Have you thought about Verizon Wireless Internet?
“What I really want to avoid is paying money for the setup and finding out after a month or so that the service sucks and I’m locked into a 24 month plan that would cost a few hundred dollars to get out of.”
Can you not express exactly that to the rep?
Wireless IE Verizon or Alltel
If Hughes net is like my directv, forget having a signal on a rainy day. If you live in the boonies, it’s still better than nothing tho.
Interesting. I’m moving to the booneys of Kentucky and I have been wondering about this as well. I just assumed I would go Sattelite. I didn’t realize it would be expensive.
WIldBlue is the best of the satellite options, with the least latency. However, a great latency may be 700 milliseconds to a website for the next exchange of communication. With DSL or cable, a good latency might be 40-70 milliseconds.
Satellite would make interactive voice, video, or gaming, quite annoying. However, other web activities won't seem too bad.
The throughput on WildBlue was almost 1.5 MB/sec, which is as much as twice the speed of low-end-DSL. I was very impressed.
But I do a lot of Skype Voice-over-IP stuff, so I'd have a fit with satellite, as it wouldn't be practical with my usage.
You might look into WiMax installs in your area, as that access would be great. Otherwise, Sprint is supposed to have unlimited internet for a reasonable price, which might be 2 Mb/sec burst, with an average of 400-60 Kb/sec. Verizon limits it to 5 GB for the month, so they wouldn't be worth looking into. Sprint would have a latency of up to 130 milliseconds with a PCMCIA modem, which is still very doable with voice and video.
I hope this helps.
Well, this was easy: http://www.wildbluesatellite.net/
My problem solved...worst case scenario anyway...
I suspect you won’t be happy with 2-way sat internet. I had a friend on it for years and he could never get much more than 10k/sec up and up to about 40k down. If it rained or snowed, he was offline.
Is there any method you can improve your current provider? Perhaps put your antennae on a pole or say a 40 foot tower?
You’ll probably have better results in the end.
By the way, VPN would be exceeding slow on such a high-latency connection, with most incarnations of it.

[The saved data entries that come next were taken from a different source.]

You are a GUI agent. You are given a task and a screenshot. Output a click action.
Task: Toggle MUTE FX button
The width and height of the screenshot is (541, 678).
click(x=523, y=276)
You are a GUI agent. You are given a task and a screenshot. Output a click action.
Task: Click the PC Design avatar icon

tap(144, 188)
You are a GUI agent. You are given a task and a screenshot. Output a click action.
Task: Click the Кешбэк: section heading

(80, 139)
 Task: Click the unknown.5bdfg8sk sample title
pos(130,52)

The problem with high latency comes from the need to get frequent acknowledgment packets. Much of the behavior with websites needs very little constant confirmation. Secure connections generally need constant confirmation.

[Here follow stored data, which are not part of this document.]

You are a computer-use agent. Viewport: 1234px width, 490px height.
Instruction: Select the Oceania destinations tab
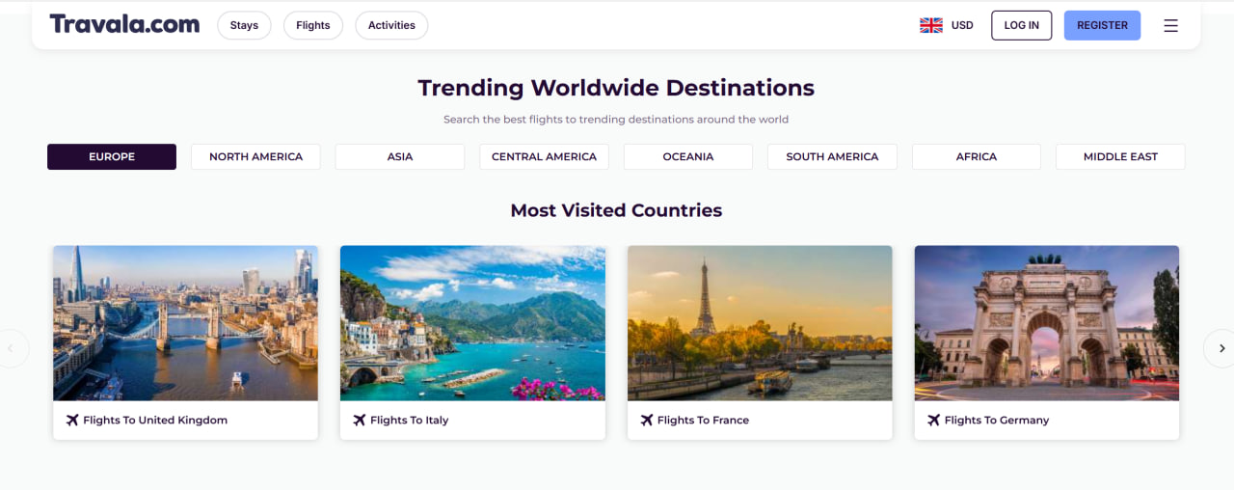pyautogui.click(x=687, y=156)
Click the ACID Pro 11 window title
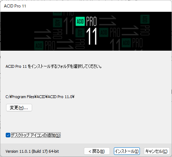172x157 pixels. tap(15, 6)
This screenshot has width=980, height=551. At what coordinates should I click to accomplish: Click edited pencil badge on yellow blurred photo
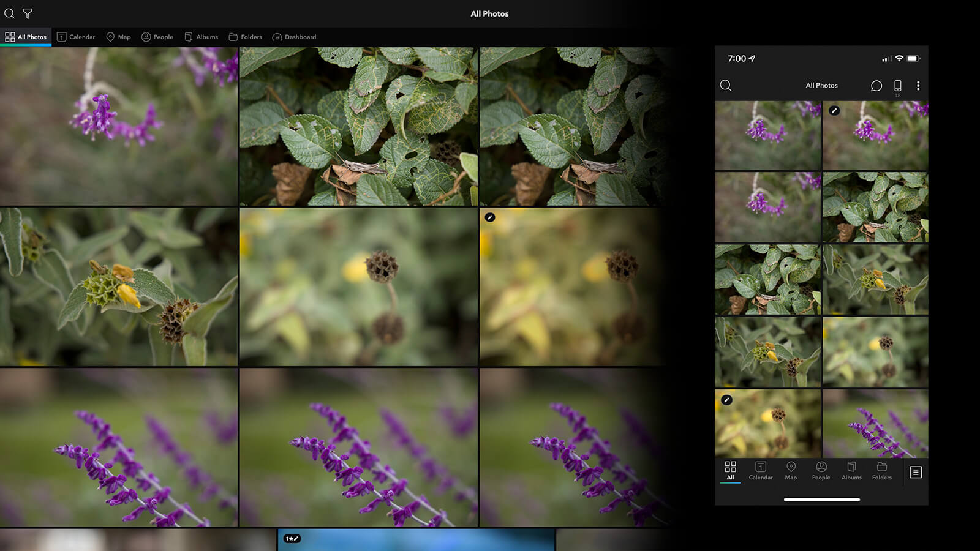click(489, 217)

Your no gaming saves you, as satellite latency kills it. Mostly the same for VPN.
Satellite is fine for watching video where you need bandwidth but don’t care about latency. FTP is slow over satellite for multiple files (the up to one second latency hits for each file), so zip into one file, upload/download, then unzip on the destination machine. SSH is hit or miss, ask the provider whether they have certain optimizations that can help SSH performance, demand a demo if they claim it works well.
My sat experience taught me to just get a dedicated POTS line and run at 56K ... yes, it was ‘that’ bad.
One other possible option: microwave. This require line-of-sight, and here in the Midwest, it is usually the top of silos where you orient the receiver toward.
Their latency, as I recall from a former client, was about a third of satellite.
Or you can wait on Obamessiah’s promise of broadband access free for everyone :)
>> I had a local provider install a 900 MHz link. When it works, it works well. So far it seems to work very intermittantly <<
How high is your antenna? Put it on top of a 75’ Rohn tower and you might be OK!
(Unless there’s high hill between you and the nearest repeater station.)
I don’t know the future of this, but I’ve had Clearwire for nearly a year and love it. Not as fast as the fastest DSL, but faster than Satellite, and you can move around.
http://www.rcrwireless.com/article/20081205/WIRELESS/812049987/1096/MVNO/812049987/
I run a wireless ISP. If your 900 wireless is intermittent, get the ISP to fix it. I haven’t generally found much that can’t be overcome eventually with effort and a little trial and error.
Raising the antenna, re aiming, etc, are often the real fixes for 900 intermittency.
for the most part, 900 can fool the installer, by having a stronger “bounce” than direct signal, and the installer will point the antenna at the bounce, which turns out to be dependent on weather, temperature, etc.
If nothing else, it’s also possible to do inexpensive “relay” sites. I can build a 900 relay site for about 700 bucks with the equipment I use, and it works very well.
it was great for large files before hughes instituted its fair access policy and throttled back bandwidth .. anyway anything would beat dial-up but too many medical bills now, so what the hey.
any modern satellite system requires it be installed by fcc licensed tech because of transmitting to satellite.